Identification of a small-molecule inhibitor of dengue virus using a replicon system

• Published in: Archives of virology Vol. 157; no. 4; pp. 681 - 688
• Main Authors: Hsu, Yu-Chen, Chen, Nai-Chi, Chen, Po-Chiang, Wang, Chun-Chung, Cheng, Wei-Chieh, Wu, Huey-Nan
• Format: Journal Article
• Language: English
• Published: Vienna Springer Vienna 01.04.2012; Springer; Springer Nature B.V
• Subjects: Animals; Antiviral Agents; Antiviral Agents - chemistry; Antiviral Agents - isolation & purification; Antiviral Agents - pharmacology; Biological and medical sciences; Biomedical and Life Sciences; Biomedicine; Cell Line; chemistry; Dengue fever; Dengue virus; Dengue Virus - drug effects; drug effects; Drug Evaluation, Preclinical; Drug Evaluation, Preclinical - methods; Fundamental and applied biological sciences.
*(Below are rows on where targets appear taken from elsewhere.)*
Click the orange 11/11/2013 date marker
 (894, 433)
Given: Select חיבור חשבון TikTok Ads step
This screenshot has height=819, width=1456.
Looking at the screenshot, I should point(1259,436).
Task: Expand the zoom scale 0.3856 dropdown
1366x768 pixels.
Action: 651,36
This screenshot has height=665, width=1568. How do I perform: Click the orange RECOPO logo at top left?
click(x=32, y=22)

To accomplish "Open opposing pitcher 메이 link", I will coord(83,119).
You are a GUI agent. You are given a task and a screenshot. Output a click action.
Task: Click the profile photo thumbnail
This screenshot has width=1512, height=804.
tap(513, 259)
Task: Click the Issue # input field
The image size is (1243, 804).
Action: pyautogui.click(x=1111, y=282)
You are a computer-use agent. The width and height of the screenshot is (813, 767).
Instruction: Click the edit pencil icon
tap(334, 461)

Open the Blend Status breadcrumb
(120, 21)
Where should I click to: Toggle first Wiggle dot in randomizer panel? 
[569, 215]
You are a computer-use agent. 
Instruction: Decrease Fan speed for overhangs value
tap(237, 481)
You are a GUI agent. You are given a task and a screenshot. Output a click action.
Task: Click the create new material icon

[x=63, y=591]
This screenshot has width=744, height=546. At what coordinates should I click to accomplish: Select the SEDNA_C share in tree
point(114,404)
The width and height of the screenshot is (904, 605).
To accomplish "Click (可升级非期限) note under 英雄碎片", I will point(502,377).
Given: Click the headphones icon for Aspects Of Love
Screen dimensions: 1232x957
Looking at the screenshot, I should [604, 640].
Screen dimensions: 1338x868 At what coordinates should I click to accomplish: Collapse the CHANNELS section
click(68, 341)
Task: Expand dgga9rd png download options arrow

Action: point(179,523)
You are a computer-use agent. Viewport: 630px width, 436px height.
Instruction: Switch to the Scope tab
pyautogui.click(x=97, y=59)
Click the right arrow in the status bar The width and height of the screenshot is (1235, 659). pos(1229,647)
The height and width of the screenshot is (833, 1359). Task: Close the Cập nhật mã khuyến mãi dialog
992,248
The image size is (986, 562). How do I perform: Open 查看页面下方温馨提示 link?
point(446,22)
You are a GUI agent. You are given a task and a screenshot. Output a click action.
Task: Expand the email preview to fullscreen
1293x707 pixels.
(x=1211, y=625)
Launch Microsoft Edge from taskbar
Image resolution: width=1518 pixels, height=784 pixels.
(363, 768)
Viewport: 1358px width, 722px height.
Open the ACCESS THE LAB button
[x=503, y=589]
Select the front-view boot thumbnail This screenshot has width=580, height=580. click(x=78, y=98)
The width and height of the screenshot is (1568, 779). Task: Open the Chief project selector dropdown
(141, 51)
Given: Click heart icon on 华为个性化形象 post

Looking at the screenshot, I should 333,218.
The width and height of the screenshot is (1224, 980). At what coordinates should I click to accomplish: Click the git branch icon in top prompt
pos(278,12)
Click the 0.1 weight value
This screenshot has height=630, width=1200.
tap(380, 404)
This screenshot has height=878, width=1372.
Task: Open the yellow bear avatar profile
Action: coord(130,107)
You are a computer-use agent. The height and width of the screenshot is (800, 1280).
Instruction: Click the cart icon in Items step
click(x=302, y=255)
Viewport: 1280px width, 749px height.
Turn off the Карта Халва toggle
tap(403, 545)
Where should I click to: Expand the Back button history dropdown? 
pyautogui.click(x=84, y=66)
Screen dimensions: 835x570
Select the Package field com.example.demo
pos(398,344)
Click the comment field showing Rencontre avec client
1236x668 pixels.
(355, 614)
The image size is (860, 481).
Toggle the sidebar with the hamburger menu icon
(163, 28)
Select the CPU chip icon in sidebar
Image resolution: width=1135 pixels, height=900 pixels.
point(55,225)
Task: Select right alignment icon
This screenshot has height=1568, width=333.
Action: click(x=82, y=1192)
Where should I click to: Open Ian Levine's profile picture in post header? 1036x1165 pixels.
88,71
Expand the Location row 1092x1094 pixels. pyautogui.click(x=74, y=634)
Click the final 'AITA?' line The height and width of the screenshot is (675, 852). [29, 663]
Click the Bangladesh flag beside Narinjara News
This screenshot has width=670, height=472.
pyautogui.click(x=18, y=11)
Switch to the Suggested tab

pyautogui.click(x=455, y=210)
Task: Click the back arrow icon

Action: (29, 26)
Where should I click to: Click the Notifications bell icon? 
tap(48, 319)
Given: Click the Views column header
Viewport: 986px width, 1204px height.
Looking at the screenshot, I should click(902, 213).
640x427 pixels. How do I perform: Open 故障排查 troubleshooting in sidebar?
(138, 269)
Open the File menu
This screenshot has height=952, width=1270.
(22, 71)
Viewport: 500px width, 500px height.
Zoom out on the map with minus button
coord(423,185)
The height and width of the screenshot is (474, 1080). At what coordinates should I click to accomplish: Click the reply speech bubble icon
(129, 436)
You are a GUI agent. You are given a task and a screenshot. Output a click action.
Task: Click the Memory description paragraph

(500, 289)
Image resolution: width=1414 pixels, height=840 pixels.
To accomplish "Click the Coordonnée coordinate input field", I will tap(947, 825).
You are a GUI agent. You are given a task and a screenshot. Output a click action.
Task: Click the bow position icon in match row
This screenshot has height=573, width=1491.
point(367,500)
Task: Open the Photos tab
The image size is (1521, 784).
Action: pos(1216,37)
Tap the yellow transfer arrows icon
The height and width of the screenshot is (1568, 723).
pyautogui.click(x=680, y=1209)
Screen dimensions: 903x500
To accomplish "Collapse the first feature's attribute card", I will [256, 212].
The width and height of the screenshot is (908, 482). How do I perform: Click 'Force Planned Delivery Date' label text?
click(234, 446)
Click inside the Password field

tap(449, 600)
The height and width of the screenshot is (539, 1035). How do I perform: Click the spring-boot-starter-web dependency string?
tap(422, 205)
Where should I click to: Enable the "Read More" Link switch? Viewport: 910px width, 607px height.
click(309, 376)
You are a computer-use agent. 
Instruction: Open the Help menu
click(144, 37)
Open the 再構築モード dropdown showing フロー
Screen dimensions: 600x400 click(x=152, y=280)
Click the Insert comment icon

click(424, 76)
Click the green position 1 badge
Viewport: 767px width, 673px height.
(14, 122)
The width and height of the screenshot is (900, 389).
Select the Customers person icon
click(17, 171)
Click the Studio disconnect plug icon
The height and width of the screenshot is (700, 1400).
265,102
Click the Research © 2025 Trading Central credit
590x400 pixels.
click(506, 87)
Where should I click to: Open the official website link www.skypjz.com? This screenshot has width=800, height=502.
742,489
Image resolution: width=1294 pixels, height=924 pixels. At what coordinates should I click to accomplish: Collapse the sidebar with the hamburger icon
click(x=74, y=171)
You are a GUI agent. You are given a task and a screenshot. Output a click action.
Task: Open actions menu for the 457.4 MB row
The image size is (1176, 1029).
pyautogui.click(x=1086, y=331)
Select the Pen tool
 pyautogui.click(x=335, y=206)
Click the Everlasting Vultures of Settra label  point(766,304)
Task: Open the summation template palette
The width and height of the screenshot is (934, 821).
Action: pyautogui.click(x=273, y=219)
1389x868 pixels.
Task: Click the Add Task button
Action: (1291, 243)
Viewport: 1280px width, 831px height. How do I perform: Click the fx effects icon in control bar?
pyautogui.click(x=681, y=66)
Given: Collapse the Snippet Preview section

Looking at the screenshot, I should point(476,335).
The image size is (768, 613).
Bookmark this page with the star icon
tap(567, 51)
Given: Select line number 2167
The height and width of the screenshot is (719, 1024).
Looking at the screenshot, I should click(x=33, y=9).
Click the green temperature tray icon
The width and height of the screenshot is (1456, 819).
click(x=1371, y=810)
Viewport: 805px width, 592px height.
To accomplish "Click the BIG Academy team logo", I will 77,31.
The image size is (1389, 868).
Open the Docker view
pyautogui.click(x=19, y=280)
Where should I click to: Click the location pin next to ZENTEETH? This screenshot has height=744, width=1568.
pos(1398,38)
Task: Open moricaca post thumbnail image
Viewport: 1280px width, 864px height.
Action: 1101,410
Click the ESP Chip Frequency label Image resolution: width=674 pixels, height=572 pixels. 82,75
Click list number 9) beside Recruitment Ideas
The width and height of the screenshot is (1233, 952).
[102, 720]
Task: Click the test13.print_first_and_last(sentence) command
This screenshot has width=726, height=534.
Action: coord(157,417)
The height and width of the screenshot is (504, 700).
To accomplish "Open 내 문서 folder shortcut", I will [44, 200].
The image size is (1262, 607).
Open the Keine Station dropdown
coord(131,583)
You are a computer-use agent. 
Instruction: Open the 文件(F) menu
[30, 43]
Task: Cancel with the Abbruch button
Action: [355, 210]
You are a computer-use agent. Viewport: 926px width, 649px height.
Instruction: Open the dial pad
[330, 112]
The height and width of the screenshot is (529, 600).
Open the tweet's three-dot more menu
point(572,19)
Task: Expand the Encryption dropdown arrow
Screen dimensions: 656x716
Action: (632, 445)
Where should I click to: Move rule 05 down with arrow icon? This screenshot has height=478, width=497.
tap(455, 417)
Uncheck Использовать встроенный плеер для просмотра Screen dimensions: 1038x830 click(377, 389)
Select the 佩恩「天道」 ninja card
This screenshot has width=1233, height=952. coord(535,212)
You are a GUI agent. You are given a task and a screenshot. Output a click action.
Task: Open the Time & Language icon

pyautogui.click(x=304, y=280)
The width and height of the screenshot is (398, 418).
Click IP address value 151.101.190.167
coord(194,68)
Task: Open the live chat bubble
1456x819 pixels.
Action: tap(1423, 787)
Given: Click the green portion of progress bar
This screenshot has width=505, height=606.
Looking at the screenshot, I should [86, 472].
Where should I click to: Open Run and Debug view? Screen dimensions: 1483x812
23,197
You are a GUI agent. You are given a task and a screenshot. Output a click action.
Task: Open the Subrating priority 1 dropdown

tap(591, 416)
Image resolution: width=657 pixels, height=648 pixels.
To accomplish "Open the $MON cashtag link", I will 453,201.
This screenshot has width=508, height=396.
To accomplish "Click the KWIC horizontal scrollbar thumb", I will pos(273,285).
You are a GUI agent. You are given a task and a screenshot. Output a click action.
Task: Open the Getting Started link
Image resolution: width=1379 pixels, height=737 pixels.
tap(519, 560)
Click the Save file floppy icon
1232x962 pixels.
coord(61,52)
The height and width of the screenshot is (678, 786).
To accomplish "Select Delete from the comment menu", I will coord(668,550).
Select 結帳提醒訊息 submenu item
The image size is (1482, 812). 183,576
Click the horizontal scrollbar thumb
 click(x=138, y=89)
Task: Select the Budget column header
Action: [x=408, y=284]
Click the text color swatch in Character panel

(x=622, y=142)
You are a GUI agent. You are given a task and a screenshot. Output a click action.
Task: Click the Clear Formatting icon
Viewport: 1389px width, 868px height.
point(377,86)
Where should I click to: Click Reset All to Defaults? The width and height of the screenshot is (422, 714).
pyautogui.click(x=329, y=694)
Psychology; Genes, Reporter; genetics; Humans; Infectious Diseases; isolation & purification; luciferase; Luciferases; Luciferases - genetics; Luciferases - metabolism; Medical Microbiology; metabolism; methods; Microbiology; Miscellaneous; Molecular biology; Molecular Structure; Original Article; Pathogens; pharmacology; Plasmids; Proteins; public health; replicon; Replicon - drug effects; RNA; screening; Staining and Labeling; subtropics; translation (genetics); Vaccines; Virology; Virus Internalization; Virus Internalization - drug effects; Virus Replication; Virus Replication - drug effects; Viruses; Taiwan; Japanese Encephalitis Virus; Dengue Hemorrhagic Fever; DENV Infection; Dengue Shock Syndrome; Dengue Virus; Virus; Identification; Flaviviridae; Dengue virus; Flavivirus; Dengue group virus
• ISSN: 0304-8608; 1432-8798; 1432-8798
• DOI: 10.1007/s00705-012-1224-z

Dengue virus (DENV) is a mosquito-borne human pathogen that causes a serious public-health threat in tropical and subtropical regions of the world. Neither a vaccine to prevent nor an effective therapeutic agent to treat DENV infection is currently available. We established a stable cell line harboring a luciferase-reporting DENV subgenomic replicon to screen for inhibitors of DENV. A total of 14,400 small-molecule (MW < 500 Da) chemicals were evaluated for their ability to reduce luciferase reporter activity in cell lysates. One effective compound was identified from the screening. This compound was found to reduce virus production but did not block virus entry in virus-based assay. Mode-of-action analysis revealed that this inhibitor suppressed viral RNA replication but did not affect replicon translation. This compound potentially could be developed as an anti-DENV agent and might be useful for dissecting the molecular mechanism of DENV replication.